Task requirements.
Present the material below as a JSON list of strings, one string per line, with blank lines and the pictures left out.

++++

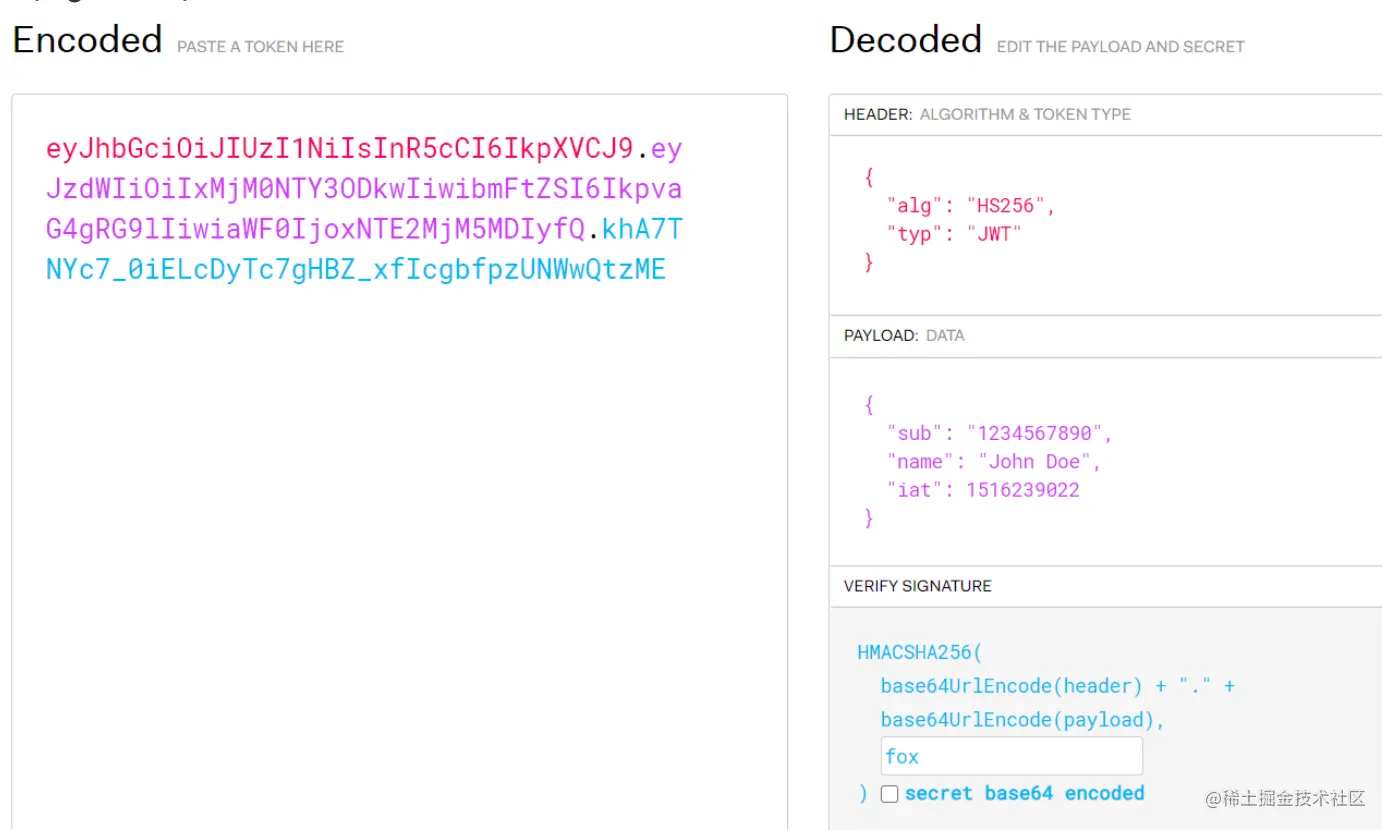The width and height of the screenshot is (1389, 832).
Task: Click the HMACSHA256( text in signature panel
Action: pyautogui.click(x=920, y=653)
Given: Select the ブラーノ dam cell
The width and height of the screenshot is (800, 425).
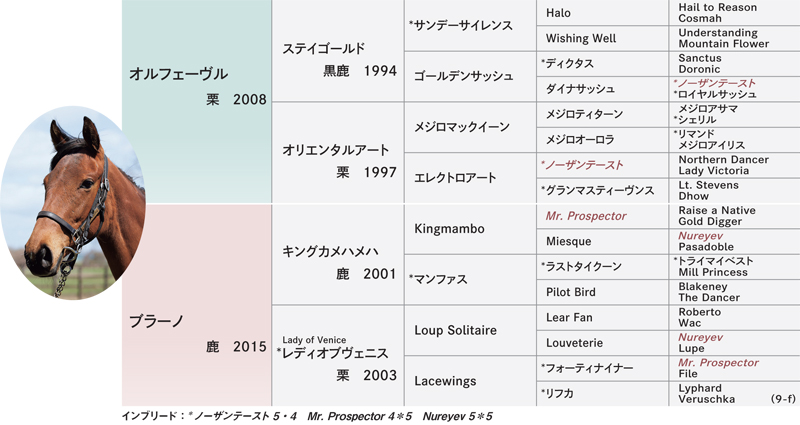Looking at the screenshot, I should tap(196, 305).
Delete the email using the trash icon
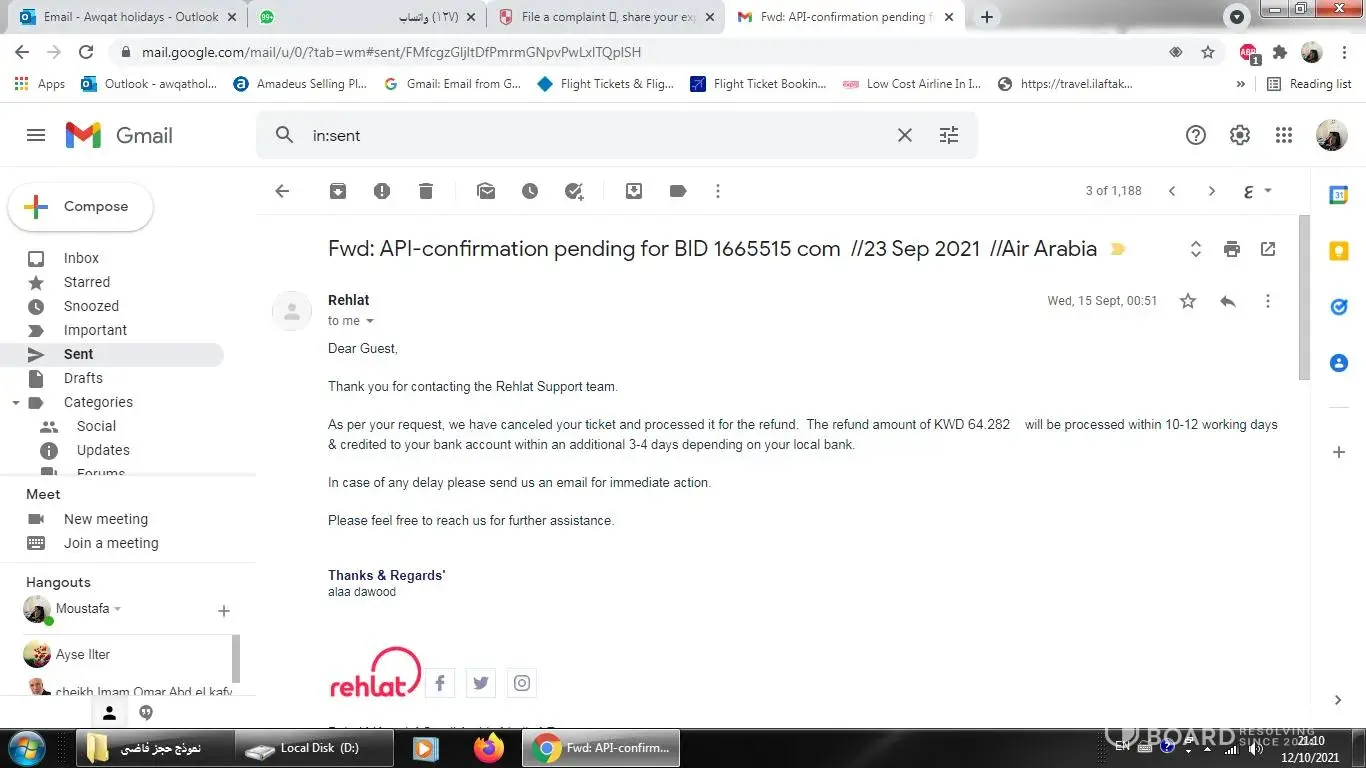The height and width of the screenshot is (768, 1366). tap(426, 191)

++++

Complete response.
[
  "The width and height of the screenshot is (1389, 832).",
  "Task: Click the HMACSHA256( text in signature panel",
  "Action: pyautogui.click(x=920, y=653)",
  "Given: Select the ブラーノ dam cell",
  "The width and height of the screenshot is (800, 425).",
  "Looking at the screenshot, I should tap(196, 305).",
  "Delete the email using the trash icon",
  "The height and width of the screenshot is (768, 1366). tap(426, 191)"
]